Saved data entries:
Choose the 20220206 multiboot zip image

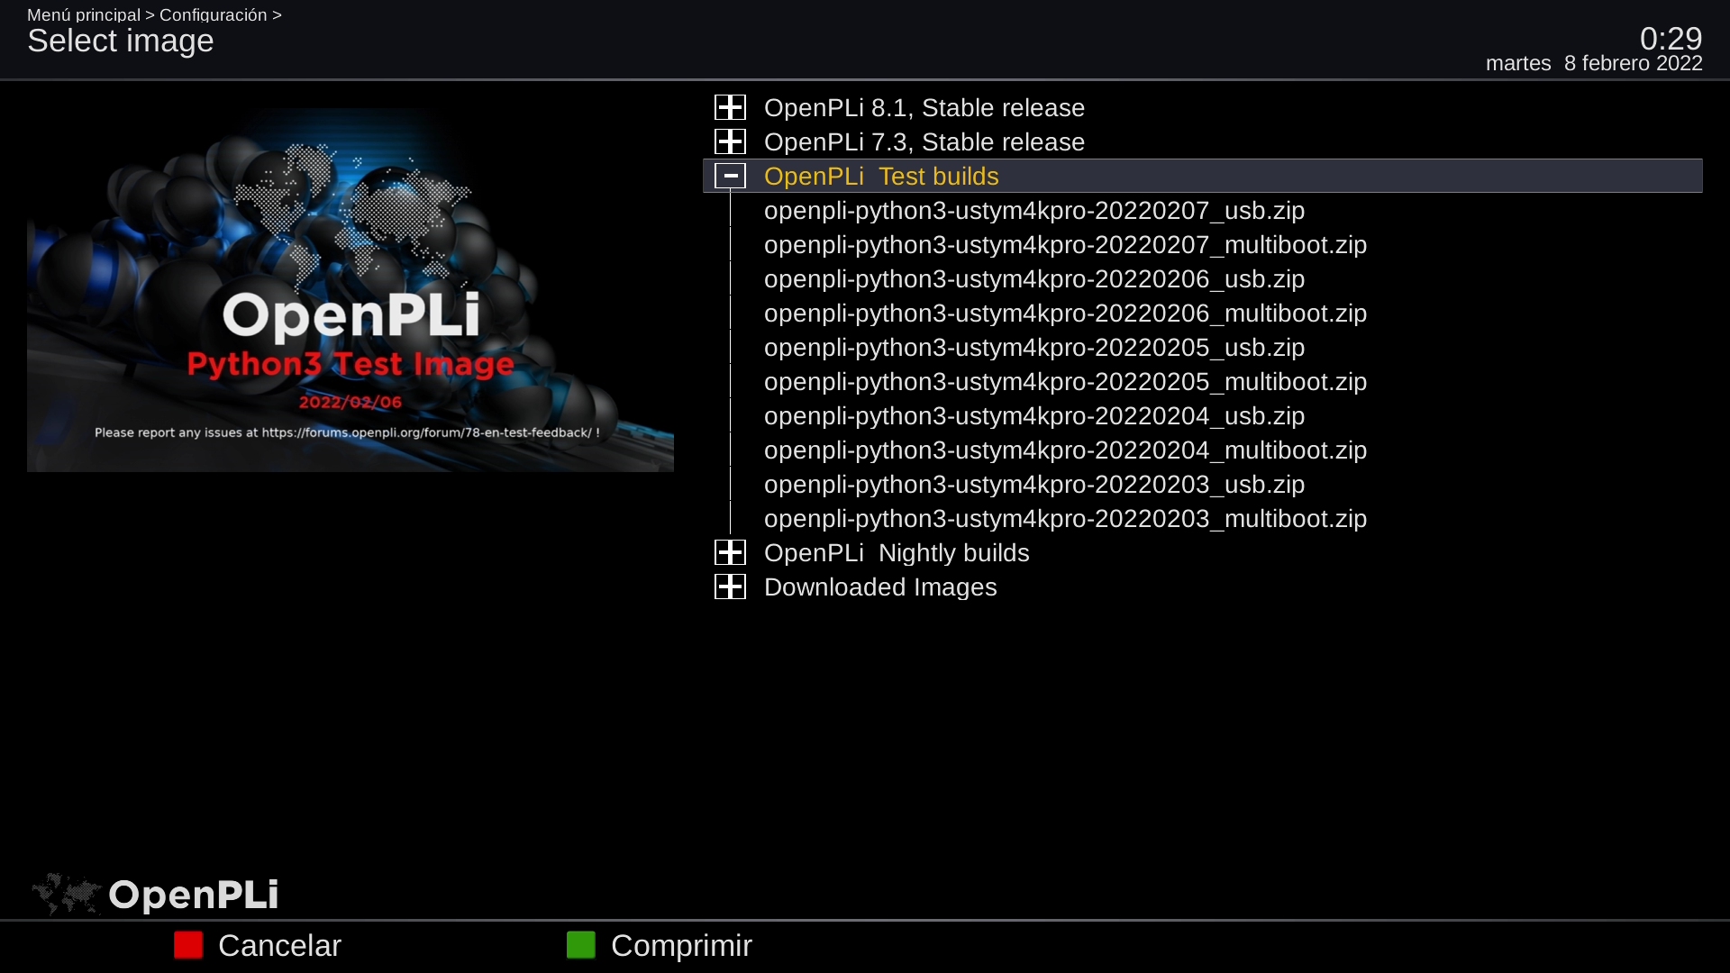(x=1065, y=313)
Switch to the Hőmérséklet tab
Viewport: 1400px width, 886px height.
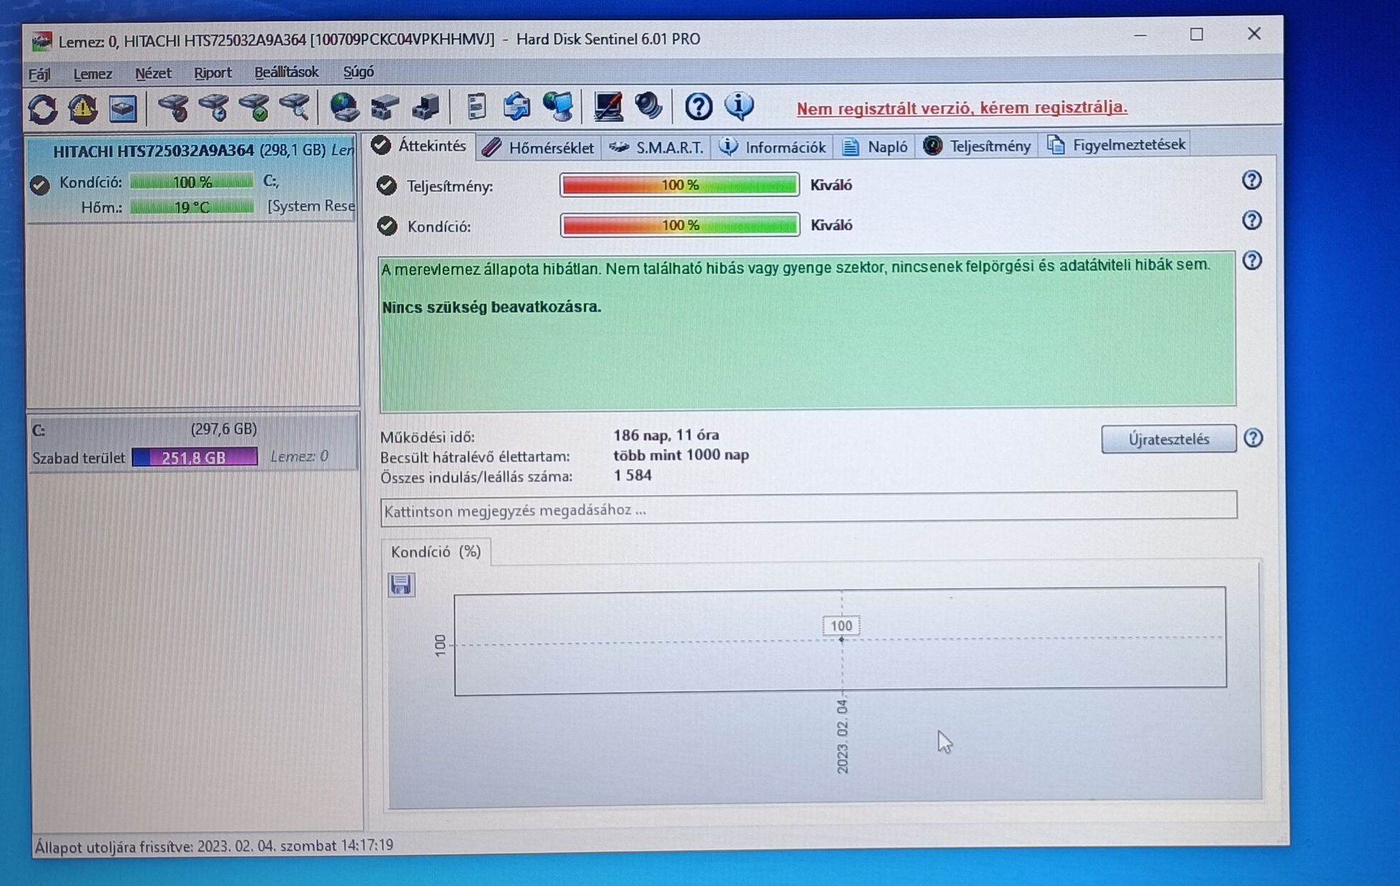point(539,148)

> [PROBLEM REQUIREMENTS]:
What you hand back should match the entries above exactly, except that no picture appears.

> [SOLUTION]:
Choose the 20220206 multiboot zip image

(x=1065, y=313)
Switch to the Hőmérséklet tab
Viewport: 1400px width, 886px height.
point(539,148)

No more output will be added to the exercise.